Audrey Henry : « Le respect des règles urbanistiques n’est pas une option. Elles existent pour garantir la cohérence de notre cadre de vie et l’égalité de traitement entre tous. Quand un citoyen doit introduire un permis pour transformer sa façade, il est normal que les pouvoirs publics respectent eux aussi les règles. La réunion a permis d’éclaircir la situation et de créer un calendrier quant à la régularisation de la situation. Celle-ci passera par l’introduction de demande de permis d’urbanisme avant l’été Des solutions existent, mais pas les blocs de béton. »
Dans le prolongement de la Déclaration de politique régionale, Audrey Henry a également chargé son administration d’aller plus loin en établissant un cadastre régional des blocs de béton et dispositifs similaires installés dans l’espace public.
L’objectif est double : objectiver l’ampleur du phénomène et proposer des alternatives cohérentes.

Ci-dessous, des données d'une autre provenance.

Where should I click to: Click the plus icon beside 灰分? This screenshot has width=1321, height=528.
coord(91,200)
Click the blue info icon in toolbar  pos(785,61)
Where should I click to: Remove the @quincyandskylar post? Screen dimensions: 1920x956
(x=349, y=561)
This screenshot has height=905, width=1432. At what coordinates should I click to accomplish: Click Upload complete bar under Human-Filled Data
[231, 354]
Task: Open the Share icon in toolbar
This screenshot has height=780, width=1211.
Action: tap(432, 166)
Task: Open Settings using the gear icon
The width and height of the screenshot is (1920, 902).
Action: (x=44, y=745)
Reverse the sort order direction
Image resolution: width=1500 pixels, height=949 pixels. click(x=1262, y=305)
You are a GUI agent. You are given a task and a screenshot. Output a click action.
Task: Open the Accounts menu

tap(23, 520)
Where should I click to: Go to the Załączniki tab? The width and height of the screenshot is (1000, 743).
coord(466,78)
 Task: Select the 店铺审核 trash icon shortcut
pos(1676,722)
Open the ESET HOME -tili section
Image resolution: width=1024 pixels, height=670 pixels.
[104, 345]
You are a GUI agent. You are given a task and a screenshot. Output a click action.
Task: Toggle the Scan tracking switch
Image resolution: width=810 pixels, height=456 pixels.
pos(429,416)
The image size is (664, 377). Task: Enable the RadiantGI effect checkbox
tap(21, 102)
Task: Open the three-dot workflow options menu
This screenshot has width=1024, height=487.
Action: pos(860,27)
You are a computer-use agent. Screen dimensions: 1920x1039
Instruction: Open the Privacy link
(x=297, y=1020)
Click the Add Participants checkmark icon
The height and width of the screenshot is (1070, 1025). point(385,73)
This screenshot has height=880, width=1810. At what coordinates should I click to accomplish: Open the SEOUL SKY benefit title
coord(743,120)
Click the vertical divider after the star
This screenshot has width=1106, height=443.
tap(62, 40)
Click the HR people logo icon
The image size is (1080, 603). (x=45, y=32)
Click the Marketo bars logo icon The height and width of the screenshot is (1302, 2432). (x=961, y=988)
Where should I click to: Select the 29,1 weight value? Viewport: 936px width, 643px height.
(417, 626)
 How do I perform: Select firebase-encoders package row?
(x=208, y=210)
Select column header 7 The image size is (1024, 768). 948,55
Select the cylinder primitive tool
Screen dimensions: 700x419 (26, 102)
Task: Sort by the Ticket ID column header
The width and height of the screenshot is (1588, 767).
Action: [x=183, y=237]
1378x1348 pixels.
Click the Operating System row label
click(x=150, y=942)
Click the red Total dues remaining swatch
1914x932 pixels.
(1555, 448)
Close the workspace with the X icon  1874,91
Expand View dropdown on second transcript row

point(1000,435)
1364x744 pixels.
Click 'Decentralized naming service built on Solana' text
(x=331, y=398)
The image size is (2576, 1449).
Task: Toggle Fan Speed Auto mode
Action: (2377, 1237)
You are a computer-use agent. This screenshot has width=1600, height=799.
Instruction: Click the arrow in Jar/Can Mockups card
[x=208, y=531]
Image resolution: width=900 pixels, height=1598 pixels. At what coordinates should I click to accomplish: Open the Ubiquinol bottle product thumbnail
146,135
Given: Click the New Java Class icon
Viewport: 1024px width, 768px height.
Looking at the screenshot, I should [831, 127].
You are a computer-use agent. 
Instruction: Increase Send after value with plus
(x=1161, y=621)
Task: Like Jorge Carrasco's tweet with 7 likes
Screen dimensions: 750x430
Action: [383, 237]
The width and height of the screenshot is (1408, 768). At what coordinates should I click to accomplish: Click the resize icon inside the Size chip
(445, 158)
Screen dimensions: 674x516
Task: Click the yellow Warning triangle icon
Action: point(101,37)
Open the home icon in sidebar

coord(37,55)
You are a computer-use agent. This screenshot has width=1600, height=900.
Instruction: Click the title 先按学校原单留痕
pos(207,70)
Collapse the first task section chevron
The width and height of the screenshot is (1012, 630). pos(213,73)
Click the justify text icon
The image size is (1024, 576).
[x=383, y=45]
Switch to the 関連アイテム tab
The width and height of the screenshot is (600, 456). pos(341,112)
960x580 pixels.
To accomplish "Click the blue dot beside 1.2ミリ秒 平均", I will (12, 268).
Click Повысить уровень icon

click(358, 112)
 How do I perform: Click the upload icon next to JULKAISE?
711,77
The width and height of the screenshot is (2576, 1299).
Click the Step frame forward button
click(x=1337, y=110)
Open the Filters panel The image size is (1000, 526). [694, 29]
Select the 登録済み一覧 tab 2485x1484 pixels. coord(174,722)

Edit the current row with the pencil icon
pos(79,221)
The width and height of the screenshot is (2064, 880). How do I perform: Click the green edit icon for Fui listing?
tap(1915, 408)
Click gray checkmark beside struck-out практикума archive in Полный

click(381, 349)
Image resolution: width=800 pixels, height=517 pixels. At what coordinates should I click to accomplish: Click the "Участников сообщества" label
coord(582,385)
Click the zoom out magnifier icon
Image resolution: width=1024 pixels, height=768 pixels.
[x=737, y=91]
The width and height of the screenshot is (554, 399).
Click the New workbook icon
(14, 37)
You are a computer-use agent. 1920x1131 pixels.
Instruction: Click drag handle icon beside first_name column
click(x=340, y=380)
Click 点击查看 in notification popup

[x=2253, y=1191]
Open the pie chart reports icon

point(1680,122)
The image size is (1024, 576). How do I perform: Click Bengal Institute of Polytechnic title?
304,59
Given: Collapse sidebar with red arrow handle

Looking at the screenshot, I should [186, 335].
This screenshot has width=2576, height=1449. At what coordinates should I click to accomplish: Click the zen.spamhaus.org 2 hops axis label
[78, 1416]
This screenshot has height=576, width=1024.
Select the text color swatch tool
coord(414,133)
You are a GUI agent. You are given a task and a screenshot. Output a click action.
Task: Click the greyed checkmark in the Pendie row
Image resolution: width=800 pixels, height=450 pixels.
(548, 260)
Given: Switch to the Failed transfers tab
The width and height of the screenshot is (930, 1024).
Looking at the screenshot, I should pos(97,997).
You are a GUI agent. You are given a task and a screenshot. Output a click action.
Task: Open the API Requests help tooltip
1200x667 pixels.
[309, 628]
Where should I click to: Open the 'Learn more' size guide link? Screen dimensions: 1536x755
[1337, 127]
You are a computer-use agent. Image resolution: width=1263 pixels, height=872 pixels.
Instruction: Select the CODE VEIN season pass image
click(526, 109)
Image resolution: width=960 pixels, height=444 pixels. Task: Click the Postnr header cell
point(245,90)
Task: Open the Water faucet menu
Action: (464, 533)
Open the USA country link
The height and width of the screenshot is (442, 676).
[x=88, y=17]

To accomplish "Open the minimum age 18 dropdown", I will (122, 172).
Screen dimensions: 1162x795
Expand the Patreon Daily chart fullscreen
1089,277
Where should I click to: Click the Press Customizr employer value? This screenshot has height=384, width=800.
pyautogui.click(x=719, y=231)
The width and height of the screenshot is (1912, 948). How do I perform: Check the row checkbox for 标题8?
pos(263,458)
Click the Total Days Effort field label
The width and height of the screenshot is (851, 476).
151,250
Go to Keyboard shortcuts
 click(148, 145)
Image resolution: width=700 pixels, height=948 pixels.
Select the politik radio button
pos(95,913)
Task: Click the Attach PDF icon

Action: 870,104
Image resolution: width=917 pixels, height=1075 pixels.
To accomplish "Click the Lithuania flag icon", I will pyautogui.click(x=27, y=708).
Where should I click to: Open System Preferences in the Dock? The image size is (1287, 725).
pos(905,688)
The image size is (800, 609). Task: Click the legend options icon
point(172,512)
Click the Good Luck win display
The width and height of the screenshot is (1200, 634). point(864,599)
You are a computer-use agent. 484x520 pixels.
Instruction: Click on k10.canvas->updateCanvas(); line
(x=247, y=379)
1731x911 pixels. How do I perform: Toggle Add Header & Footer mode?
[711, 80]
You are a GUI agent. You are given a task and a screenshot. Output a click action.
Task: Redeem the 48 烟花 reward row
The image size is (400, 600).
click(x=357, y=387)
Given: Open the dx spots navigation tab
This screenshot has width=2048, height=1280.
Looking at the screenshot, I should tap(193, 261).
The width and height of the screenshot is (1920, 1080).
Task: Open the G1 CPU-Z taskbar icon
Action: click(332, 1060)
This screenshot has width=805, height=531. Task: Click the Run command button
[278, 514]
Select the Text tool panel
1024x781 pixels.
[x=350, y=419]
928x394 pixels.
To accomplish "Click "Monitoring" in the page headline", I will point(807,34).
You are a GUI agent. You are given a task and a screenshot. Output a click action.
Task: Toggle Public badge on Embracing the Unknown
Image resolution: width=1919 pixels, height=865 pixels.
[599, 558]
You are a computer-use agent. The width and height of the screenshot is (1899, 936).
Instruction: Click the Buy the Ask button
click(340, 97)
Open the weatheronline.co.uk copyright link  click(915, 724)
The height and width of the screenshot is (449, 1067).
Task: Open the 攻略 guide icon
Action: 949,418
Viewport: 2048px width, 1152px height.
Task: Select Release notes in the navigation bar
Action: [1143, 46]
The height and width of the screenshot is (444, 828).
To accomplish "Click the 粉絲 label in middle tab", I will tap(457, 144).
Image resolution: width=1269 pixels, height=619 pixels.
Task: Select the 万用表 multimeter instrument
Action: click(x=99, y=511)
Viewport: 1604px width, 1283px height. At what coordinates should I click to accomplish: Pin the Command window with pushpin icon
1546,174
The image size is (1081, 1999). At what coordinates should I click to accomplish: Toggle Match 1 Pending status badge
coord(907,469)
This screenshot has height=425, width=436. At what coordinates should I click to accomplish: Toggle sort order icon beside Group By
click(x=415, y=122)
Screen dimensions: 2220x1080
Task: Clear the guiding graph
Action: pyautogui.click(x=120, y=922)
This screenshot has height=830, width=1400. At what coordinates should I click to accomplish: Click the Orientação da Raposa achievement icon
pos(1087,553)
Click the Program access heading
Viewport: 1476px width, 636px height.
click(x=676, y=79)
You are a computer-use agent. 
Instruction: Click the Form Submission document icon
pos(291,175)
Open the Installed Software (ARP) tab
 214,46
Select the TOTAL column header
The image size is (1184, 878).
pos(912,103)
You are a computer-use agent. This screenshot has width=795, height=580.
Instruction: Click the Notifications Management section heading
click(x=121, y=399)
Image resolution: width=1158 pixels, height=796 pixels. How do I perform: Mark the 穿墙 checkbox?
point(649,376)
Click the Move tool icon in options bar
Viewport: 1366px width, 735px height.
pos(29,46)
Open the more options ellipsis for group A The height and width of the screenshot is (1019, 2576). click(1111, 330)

« Bruxelles mérite mieux que des aménagements improvisés et successifs. Il existe des solutions plus qualitatives, plus esthétiques et surtout conformes aux règles. L’espace public doit être pensé dans la durée, pas au coup par coup », déclare le Ministre-Président, Boris Dilliès, qui soutient cette démarche et appelle à une approche plus cohérente pour l’avenir du Bois de la Cambre.
La Région entend désormais remettre de la cohérence dans l’aménagement de l’espace public, en conciliant respect du cadre légal, qualité de vie des Bruxellois et vision à long terme.